## Step 1: Define the symbolic representation of the problem

Let's denote the amount of shrimp in kilograms as \(x_1\) and the amount of beef in kilograms as \(x_2\). The objective is to minimize the cost, which is \(36x_1 + 40x_2\).
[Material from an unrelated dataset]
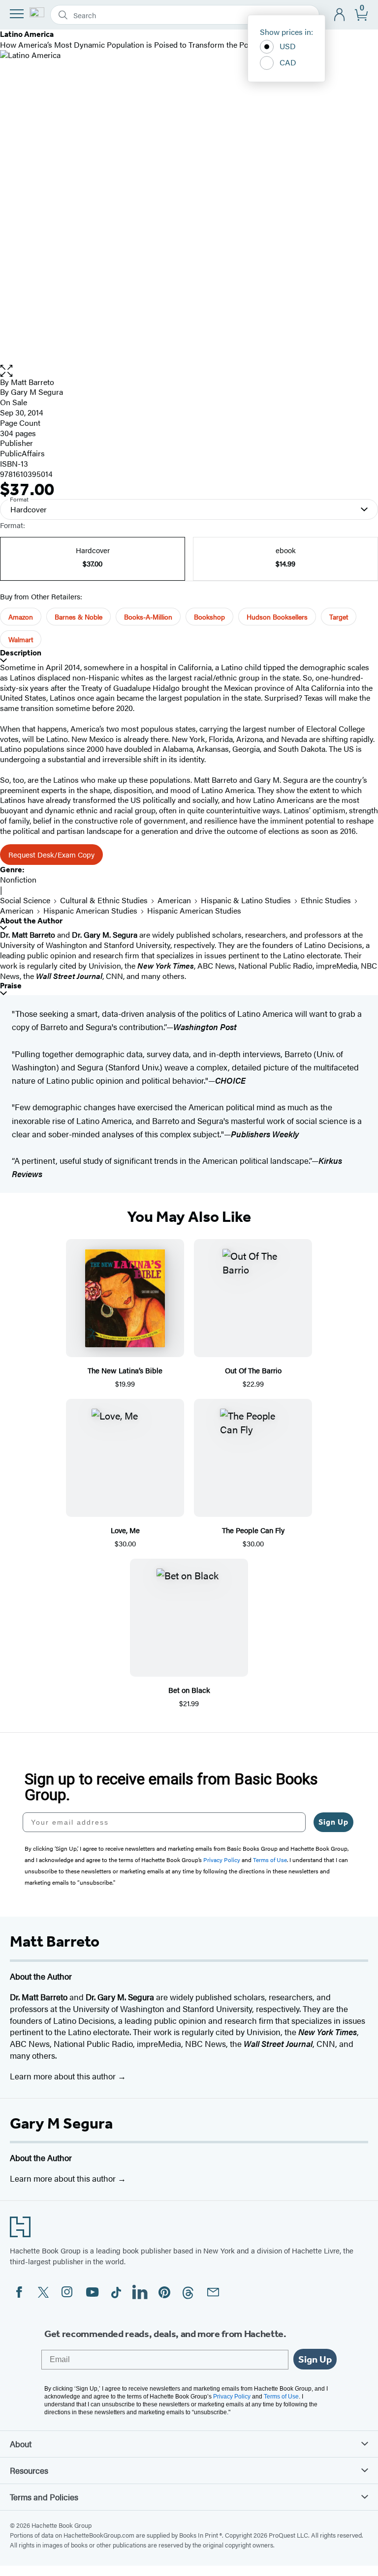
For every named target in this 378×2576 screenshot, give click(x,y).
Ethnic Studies (326, 900)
The constraints are based on the nutritional requirements: protein and fat.

## Step 2: Formulate the objective function and constraints

- **Objective Function:** Minimize \(36x_1 + 40x_2\)
- **Constraints:**
  1. Protein constraint: \(2.5x_1 + 4x_2 \geq 20\)
  2. Fat constraint: \(3x_1 + 2.5x_2 \geq 25\)
  3. Non-negativity constraints: \(x_1 \geq 0, x_2 \geq 0\)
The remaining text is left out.